▶ Extrait du document
La façon dont tout cela fonctionne ressemble beaucoup à la programmation informatique. Dans l’ordinateur, la suite de 0 et de 1 forme les instructions de base, qui se combinent pour créer des modules, lesquels contiennent les fonctions de base, ou les classes. Celles-ci se combinent à leur tour pour créer des systèmes aux fonctionnalités complexes.
En termes de mécanique quantique, on pourrait dire que la nature (l’espace) est elle-même constituée d’opérations mathématiques. Par exemple, une réaction chimique telle que H2 + O2 -> 2H2O suit des règles fixes et peut être interprétée en tant qu’opération mathématique. En outre, les arrangements d’atomes et de molécules représentent le code et peuvent être considérés comme des variables. Ainsi, on peut dire que le monde est né d’innombrables processus parallèles qui ont lieu simultanément. Ceci se transpose à la notion de réalité virtuelle omnidirectionnelle qui résulte de calculs parallèles dans une unité de traitement général (GPU).
Je pense que l’espace et le monde naturel sont générés par le code (= lois). Ainsi, j’ai montré à travers cette œuvre holographique la génération de l’existence physique par le code.
«Light of Birth», WOW (Nobumichi Asai), 2016:
Il existe une phrase dans les textes bouddhistes: « Des devoirs illimités proviennent d’un seul principe. » Elle prêche que toutes les choses sur Terre proviennent d’un seul principe d’origine qui règne sur l’univers. Les sages auraient-ils profondément capturé l’essentiel de notre univers ?
Jusqu’ici j’ai parlé du matérialisme numérique, mais je ne suis pas un matérialiste, parce que même si les humains sont composés d’un conglomérat d’atomes, le fait de conglomérer un tas d’atomes ne fait pas l’humain.
C’est dans ce cadre qu’opère un pouvoir mystique et miraculeux qui est irréversible. Le code complexe et sophistiqué qui a créé toutes les formes de vie n’est pas né au hasard du jour au lendemain. Alors qui est-ce qui a écrit le code qui sépare les êtres vivants des choses sans vie ? Je pense que « l’existence » des « choses » qui ne sont pas des choses est en train de se découper de l’éther grâce à l’évolution de la technologie.

▶ Exercices à traiter
A: Réécrivez le passage de l’extrait qui va de « En termes de » à « par le code. » en renommant « code » en « programme ».
B: Pour chacune des affirmations suivantes, indiquez par oui ou par non si elle concorde avec l’extrait, en citant les mots de l’extrait qui permettent de trancher. (i) La réaction H2 + O2 -> 2H2O est présentée comme une opération mathématique. (ii) La personne qui s’exprime se dit matérialiste. (iii) Le code qui a créé les formes de vie serait né au hasard du jour au lendemain.

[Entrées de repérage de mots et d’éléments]

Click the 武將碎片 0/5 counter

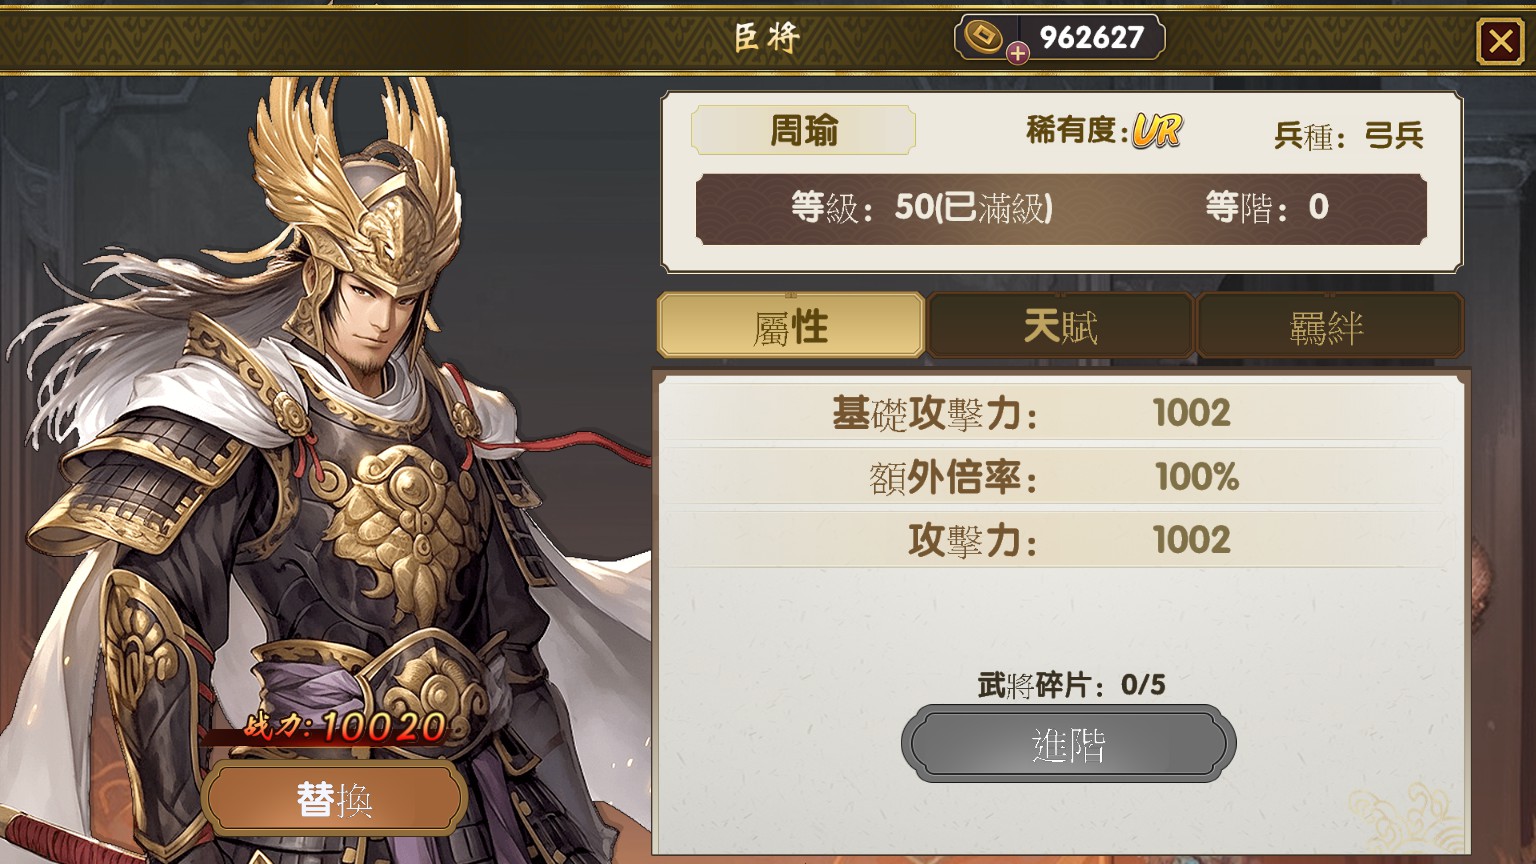pyautogui.click(x=1071, y=685)
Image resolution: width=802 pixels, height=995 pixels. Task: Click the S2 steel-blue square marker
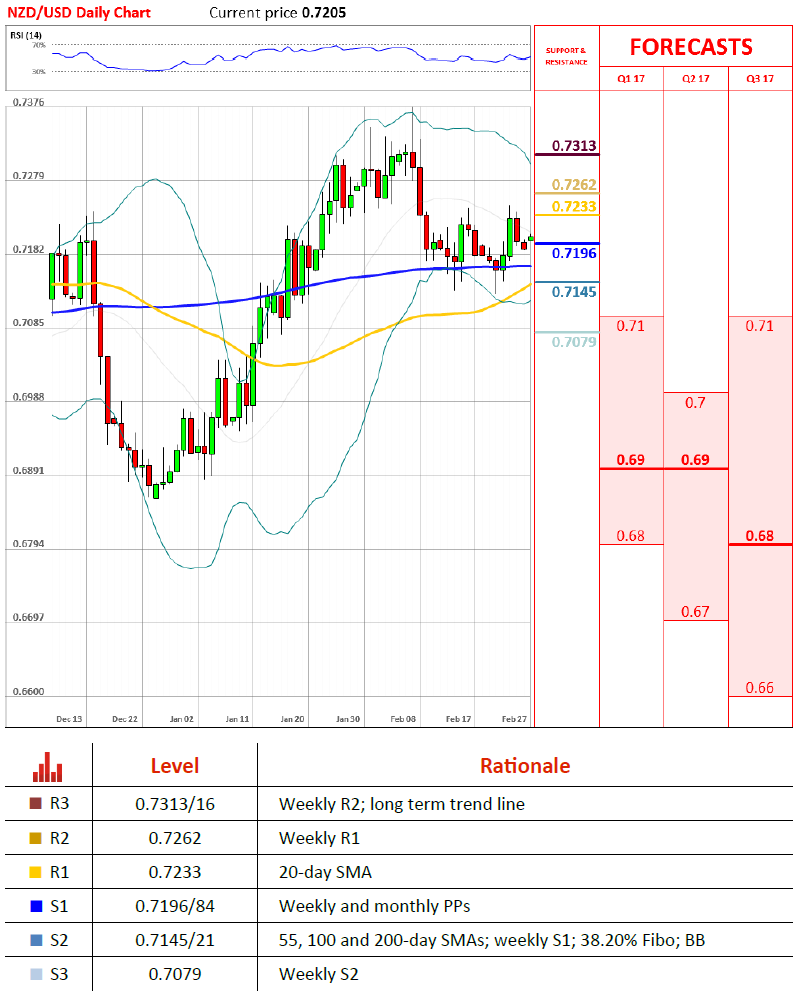pos(36,940)
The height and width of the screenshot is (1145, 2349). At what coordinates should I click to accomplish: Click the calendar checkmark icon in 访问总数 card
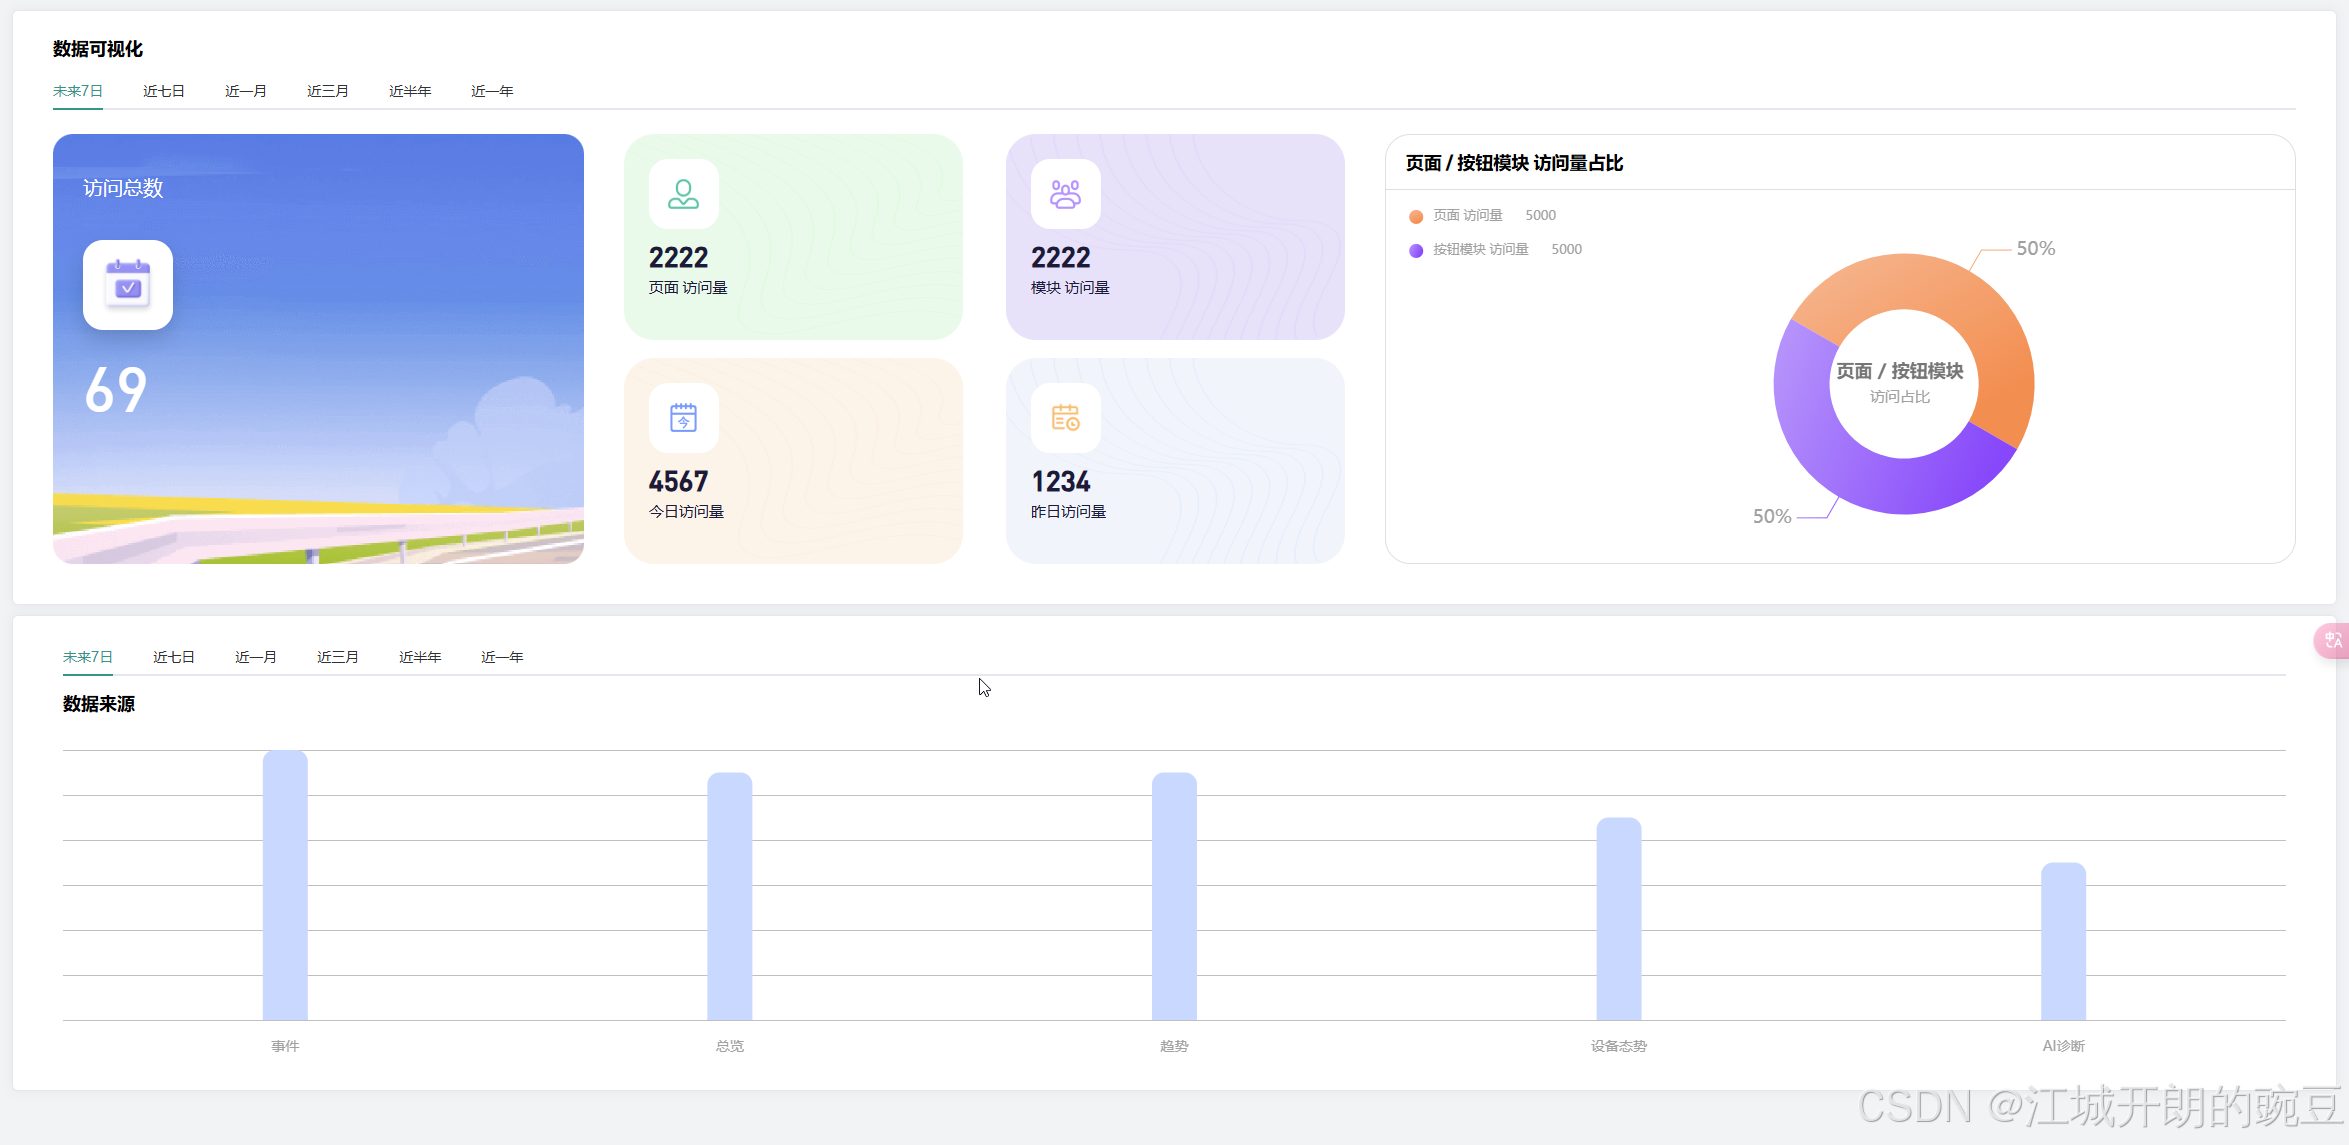coord(128,285)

▶ Réponses
A:
En termes de mécanique quantique, on pourrait dire que la nature (l’espace) est elle-même constituée d’opérations mathématiques. Par exemple, une réaction chimique telle que H2 + O2 -> 2H2O suit des règles fixes et peut être interprétée en tant qu’opération mathématique. En outre, les arrangements d’atomes et de molécules représentent le programme et peuvent être considérés comme des variables. Ainsi, on peut dire que le monde est né d’innombrables processus parallèles qui ont lieu simultanément. Ceci se transpose à la notion de réalité virtuelle omnidirectionnelle qui résulte de calculs parallèles dans une unité de traitement général (GPU).
Je pense que l’espace et le monde naturel sont générés par le programme (= lois). Ainsi, j’ai montré à travers cette œuvre holographique la génération de l’existence physique par le programme.

B:
(i) Oui : « peut être interprétée en tant qu’opération mathématique ».
(ii) Non : « je ne suis pas un matérialiste ».
(iii) Non : « Le code complexe et sophistiqué qui a créé toutes les formes de vie n’est pas né au hasard du jour au lendemain ».